Pumpherston shares a primary school, Pumpherston & Uphall Station Community Primary School, with near neighbour Uphall Station. For secondary education is provided at nearby Broxburn Academy.

Pumpherston has a variety of sporting amenities including Pumpherston Golf Club, Pumpherston Bowling Club and Recreation Park, the home of Pumpherston Juniors Football Club (Pumpherston F.C.).

In 2005 Pumpherston United F.C was formed to provide an opportunity for children from Pumpherston and the surrounding areas to take part in regular sporting activities. In only its third year the youth football club achieved an Access Level Award through West Lothian Council's Community Sports Club Development Scheme. The certificate awarded to the club confirms that Pumpherston United F.C demonstrates appropriate levels of efficiency in Child Protection, Good Coaching Practice, Club Management and First Aid.

"Dukla Pumpherston" is a charity football team that originates from a fictional football team used by the comedian Tony Roper in the 1980s for the Naked Radio show.
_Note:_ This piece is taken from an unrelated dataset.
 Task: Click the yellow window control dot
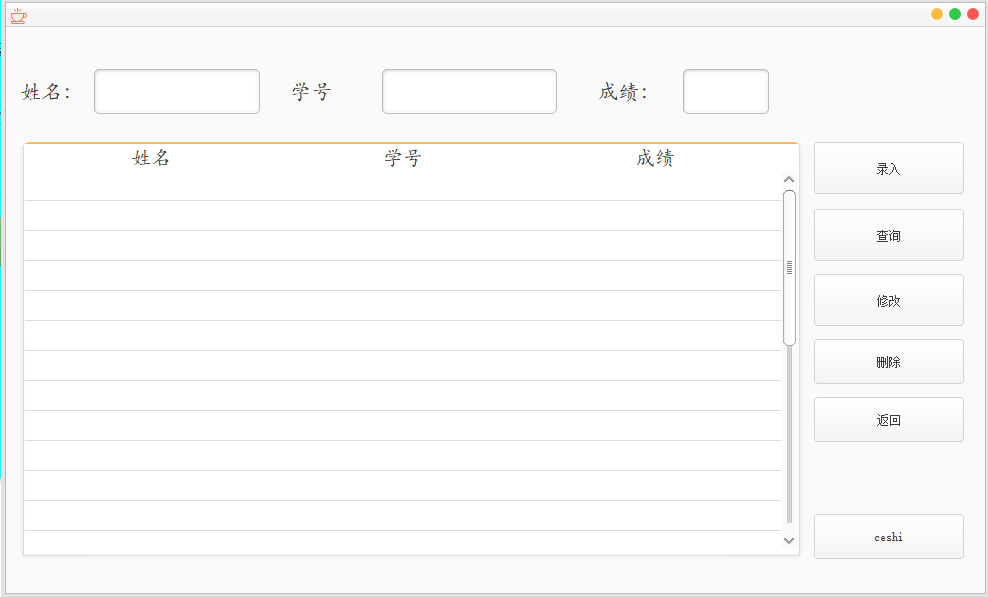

The name "Dukla Pumpherston" is said to originate from a play entitled "The Broons" held in Pumpherston Scout Hall circa 1982. However, the team now play to raise funds and awareness for various charities.

==Transport==
Uphall Station road is the main road through the village. The nearest railway station is Uphall railway station which lies to the north of Pumpherston at Uphall Station village.

Lothian Country operate bus service 72 between Fauldhouse & Kirkliston via Whitburn, Livingston, Broxburn & Winchburgh calling at the town.

==Music==
Kerry McGregor, who had success with many ventures including the Eurovision Song Contest qualifiers and X Factor, as well as acting, came from Pumpherston.